Barmer: Zu wenig Grippeimpfungen in Schleswig-Holstein

In Schleswig-Holstein wird die Grippeschutzimpfung nach Zahlen der Barmer nicht ausreichend genutzt. (Symbolbild)  Julian Stratenschulte/dpa
In Schleswig-Holstein wird die Grippeschutzimpfung nach Zahlen der Barmer nicht ausreichend genutzt. (Symbolbild) Julian Stratenschulte/dpa

Kiel (dpa/lno) –

Weniger Menschen lassen sich in Schleswig-Holstein gegen Grippe impfen. 2023 waren es nur 46,9 Prozent der über 60-Jährigen, wie die Krankenkasse Barmer unter Bezug auf ihren Arzneimittelreport mitteilte. Das seien weniger Frauen und Männer gewesen als 2020 bis 2022. Das Ziel der Weltgesundheitsorganisation (WHO) von 75 Prozent für diese Gruppe wurde damit weit verfehlt. 

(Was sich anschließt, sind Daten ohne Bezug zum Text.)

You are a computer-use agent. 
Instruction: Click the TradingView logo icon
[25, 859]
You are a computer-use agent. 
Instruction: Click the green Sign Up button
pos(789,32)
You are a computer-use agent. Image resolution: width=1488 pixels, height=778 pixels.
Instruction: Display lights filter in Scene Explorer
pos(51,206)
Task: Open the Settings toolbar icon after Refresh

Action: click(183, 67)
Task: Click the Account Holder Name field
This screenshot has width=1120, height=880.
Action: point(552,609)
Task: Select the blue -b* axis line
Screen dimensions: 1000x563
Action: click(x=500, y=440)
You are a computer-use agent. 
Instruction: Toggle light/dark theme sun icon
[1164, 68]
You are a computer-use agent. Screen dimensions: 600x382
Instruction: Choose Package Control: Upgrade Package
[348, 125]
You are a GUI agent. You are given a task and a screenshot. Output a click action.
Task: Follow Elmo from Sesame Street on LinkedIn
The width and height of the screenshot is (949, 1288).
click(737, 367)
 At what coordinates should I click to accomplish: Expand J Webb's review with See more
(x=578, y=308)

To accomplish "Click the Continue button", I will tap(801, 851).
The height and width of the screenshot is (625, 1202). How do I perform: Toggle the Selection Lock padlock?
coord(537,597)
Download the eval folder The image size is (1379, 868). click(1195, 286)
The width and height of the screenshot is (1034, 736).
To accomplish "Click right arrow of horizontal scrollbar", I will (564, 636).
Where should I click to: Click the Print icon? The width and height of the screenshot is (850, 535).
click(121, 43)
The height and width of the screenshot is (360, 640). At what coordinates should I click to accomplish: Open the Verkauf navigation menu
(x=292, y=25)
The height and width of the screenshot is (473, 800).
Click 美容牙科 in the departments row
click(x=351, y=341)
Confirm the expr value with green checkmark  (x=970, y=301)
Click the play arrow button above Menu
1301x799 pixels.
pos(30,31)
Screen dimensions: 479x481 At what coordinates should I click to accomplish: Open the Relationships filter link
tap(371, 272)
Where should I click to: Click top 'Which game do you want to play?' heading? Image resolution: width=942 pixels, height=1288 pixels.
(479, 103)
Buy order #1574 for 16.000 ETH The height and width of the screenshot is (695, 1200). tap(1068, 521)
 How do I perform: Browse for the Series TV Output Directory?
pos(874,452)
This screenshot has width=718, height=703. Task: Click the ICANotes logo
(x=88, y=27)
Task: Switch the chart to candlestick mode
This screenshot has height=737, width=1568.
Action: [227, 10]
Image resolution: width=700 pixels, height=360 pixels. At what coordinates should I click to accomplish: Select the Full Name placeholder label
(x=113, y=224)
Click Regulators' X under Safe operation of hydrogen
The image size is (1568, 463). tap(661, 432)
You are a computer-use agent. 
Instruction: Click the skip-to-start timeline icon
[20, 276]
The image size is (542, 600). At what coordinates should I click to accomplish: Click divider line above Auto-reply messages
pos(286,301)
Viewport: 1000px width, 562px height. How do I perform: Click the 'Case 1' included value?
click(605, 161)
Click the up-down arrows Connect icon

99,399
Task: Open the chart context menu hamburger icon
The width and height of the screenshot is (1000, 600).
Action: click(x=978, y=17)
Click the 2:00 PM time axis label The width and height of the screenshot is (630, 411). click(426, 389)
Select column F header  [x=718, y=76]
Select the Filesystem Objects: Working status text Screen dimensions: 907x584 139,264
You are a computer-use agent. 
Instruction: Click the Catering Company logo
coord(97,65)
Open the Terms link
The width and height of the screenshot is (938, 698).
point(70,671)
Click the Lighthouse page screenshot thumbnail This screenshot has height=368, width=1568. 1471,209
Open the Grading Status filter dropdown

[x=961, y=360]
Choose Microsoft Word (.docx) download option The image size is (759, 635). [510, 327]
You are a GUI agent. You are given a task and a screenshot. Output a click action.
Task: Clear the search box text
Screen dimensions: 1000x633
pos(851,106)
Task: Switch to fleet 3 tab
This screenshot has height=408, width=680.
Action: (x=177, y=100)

Besonders niedrig war die Quote bei den 60- bis 64‑Jährigen mit nur 28,3 Prozent. Auch in den besonders gefährdeten Gruppen wie Pflegebedürftige und Herzinfarktpatienten ließ sich nicht einmal jeder Zweite gegen Grippe impfen. Die seit 2022 mögliche Impfung in Apotheken spielt den Angaben zufolge kaum eine Rolle: Nur 0,5 Prozent der Grippeschutz-Impfungen fanden dort statt.

Impfung erhöht Überlebenschancen bei Herzpatienten

«Eine Grippeimpfung kann Leben retten», betonte die Landesgeschäftsführerin der Barmer in Schleswig-Holstein, Anneke Riehl. Bei Herzpatienten verbessere die Impfung nachweislich die Überlebenschancen. «Dennoch werden wichtige Empfehlungen oft ignoriert.» Internationale Fachgesellschaften empfehlen nach Riehls Angaben die Grippeimpfung inzwischen ausdrücklich als festen Bestandteil der Vorsorge für Herzpatienten. «Hausärztinnen und Hausärzte haben eine besondere Verantwortung, darüber aufzuklären.»

In stationären Pflegeeinrichtungen waren laut der Barmer-Statistik bundesweit zuletzt 48,9 Prozent der Bewohner über 60 Jahren geimpft, bei häuslich Pflegebedürftigen 45,6 Prozent. Erstaunlich sei, dass Pflegebedürftige ab 70 Jahren seltener geimpft wurden als gleichaltrige Nicht-Pflegebedürftige. «Gerade bei Pflegebedürftigen müssen wir besser werden, um sie vor vermeidbaren Risiken zu schützen», unterstrich Riehl.